Ben Stokes
Wikimedia Commons/ Ben Sutherland

Bazball keeps the Ashes alive

England managed to crawl over the line and keep the Ashes alive in the 3rd Test at Headingley, despite giving us four days of ecstatic highs and excruciating lows. Will this national euphoria on a level cricket has conducted just twice this century be over in a week’s time? Who knows, but whatever you think of Ben Stokes and ‘Bazball’, its hold over us all is irrefutable.

Two years on from Rory Burns getting agonisingly bowled on the first ball of the last Ashes series, Zak Crawley’s crunched off-drive for four to Australia’s poster boy and captain Pat Cummins felt like all the assurance we needed that the McCullum critics were wrong, unequivocally and permanently, and that pressing the pause button in Test Cricket was naïve and old-fashioned.

Fast forward to the end of the 2nd Test, and McCullum’s ‘transformed’ England saw themselves needing to win every remaining match to save not only their hopes, but what feels like a necessary saviour to the format.

At 2-1 down the odds are not great, but you get the feeling this often over-exaggerated, nonetheless addictive and spellbinding team, would love nothing more than to perform the first-ever 2-0 English comeback and retrieve the Ashes from the jaws of defeat at the Oval – there are undoubtedly numerous twists in the tale to come, but we’re all just as encapsulated as we were at the start.

Looking ahead to selection at Old Trafford, it is both sides’ batting of which concerns are clear. Despite the fast, high-scoring performances that are becoming ever more defining of this fantastic series, many batters will be resting uncomfortably during this break. Warner has struggled, passing 50 just once so far, and perhaps the biggest shock coming into this Ashes is how well England have contained Labuschagne and Smith, beginning at one and two respectively in the ICC rankings, but averaging miserably at 24 and 31.7.

England’s No. 3 remains a problem – Pope did not shine, but unavailable players become world beaters

As for England, the Headingley win, alongside endless optimism and flat replies of “well, he’s a match winner” may well result in an unchanged side in Manchester, but Crawley’s devastatingly frustrating ability to, as Michael Vaughan put it, “look the best player I’ve seen to average under 30” must at some point count for something. Not soon though.
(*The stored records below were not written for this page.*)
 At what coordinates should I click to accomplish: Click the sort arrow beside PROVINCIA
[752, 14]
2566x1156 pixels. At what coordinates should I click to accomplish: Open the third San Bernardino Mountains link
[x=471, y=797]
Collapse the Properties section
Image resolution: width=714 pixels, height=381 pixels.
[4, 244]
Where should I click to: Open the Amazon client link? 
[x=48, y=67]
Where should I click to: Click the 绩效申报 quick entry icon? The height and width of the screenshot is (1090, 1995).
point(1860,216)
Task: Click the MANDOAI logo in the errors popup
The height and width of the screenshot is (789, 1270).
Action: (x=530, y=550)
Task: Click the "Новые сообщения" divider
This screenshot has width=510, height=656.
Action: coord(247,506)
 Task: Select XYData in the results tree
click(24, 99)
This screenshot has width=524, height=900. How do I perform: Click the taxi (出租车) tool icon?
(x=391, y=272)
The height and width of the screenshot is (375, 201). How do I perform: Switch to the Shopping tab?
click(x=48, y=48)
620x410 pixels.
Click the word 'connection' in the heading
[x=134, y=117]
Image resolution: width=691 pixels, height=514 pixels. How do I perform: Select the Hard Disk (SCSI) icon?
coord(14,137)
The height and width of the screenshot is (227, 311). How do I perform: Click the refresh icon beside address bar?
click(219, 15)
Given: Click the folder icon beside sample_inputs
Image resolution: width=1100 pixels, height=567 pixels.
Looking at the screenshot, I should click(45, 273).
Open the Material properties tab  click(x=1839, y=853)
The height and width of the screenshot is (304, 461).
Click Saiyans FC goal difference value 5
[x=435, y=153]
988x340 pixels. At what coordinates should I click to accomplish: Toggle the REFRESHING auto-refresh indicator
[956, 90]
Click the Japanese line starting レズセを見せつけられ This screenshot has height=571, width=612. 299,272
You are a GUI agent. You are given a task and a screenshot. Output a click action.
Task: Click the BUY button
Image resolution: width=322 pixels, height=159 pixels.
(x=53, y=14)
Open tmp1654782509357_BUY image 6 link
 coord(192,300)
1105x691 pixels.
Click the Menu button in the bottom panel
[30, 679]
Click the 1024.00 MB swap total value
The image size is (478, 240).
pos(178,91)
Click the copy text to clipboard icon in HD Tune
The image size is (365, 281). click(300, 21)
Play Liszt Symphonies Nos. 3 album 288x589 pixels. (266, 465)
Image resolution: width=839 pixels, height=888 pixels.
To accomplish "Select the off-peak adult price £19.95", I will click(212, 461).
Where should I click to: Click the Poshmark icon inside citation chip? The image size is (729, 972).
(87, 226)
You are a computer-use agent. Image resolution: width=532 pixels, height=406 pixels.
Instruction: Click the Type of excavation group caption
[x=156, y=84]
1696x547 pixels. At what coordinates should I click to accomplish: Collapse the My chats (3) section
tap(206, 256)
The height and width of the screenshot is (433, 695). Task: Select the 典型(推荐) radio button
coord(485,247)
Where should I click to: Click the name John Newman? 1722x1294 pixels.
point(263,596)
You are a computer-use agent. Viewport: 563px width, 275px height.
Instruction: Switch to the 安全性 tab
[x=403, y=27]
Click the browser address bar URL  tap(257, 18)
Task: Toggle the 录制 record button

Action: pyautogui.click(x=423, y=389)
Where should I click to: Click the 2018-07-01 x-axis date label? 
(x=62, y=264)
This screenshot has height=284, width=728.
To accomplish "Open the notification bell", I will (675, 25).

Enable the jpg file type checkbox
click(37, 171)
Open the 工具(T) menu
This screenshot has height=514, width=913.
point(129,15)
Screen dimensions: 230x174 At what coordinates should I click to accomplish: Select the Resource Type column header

England’s No. 3 remains a problem – Pope did not shine, but unavailable players become world-beaters, and his faults have already been replaced with high praise. Brook looked undeniably out of place outside the middle order, with Moeen failing too. Yes, it may not have mattered in Leeds, but the problem of fitting Bairstow into an un-droppable top seven does seem a long time ago.

The Baggy Greens’ attack doesn’t seem as menacing as it once did. It now seems astounding that Starc didn’t play at Edgbaston, with Boland frequently pushed off his monotonous length by the boundary-finding aggression of England, and Hazlewood struggling to look as fearsome as four years ago.

The same could have been said for England – Anderson is once again “too old for this now” and Robinson’s injury could be significant. However, we should never have doubted Woakes in English conditions. His accuracy and ability to pick up wickets regularly proved invaluable, alongside the astonishing Mark Wood.

Reminiscent of Jofra Archer in 2019, Wood produced a display everyone talked of but few expected. Clocking a top speed of a blistering 96.5 mph, and recording the fastest spell in Test history, Wood’s first innings 5-fer, dismissing three of the top four, was integral to England’s victory.

With the score at 2-1 the series has never felt so alive and its audience keeps on growing, the hiatus merely working to increase the anticipation

Interestingly, ‘Bazball’, which used to be hitting sixes from ball one regardless, now seems to have a measure of calculation. Seeing Stokes transform into his Headingley ’19-self, beginning defensively and then going ballistic, feels strange. He talks the talk, but then builds an innings – it’s sort of like watching his minions fall embarrassingly to another short ball just so he can take the credit.

So, with the score at 2-1 the series has never felt so alive and its audience keeps on growing, the hiatus merely working to increase the anticipation. The brilliance of the Ashes, of the crowds, of Stokes and Head, of Cummins and Wood, can barely be overlooked.

However, this series is fighting the oncoming, inevitable takeover of corporate greed in the form of national bodies and the corrupt ICC. With the launch of Major League Cricket in America this week, and the 2027 Ashes to now have zero matches in the North, there lies a sour feeling that brilliant Test series such as this may have an out-of-date stamp.

Anyway, we’ve all got a moment to rest – the first in nearly a month – and discuss team selection, or the crowds’ brilliance, or Wimbledon. But by next Wednesday, with the players rejuvenated and ready to go, we’ll all be even more transfixed than we were at the start.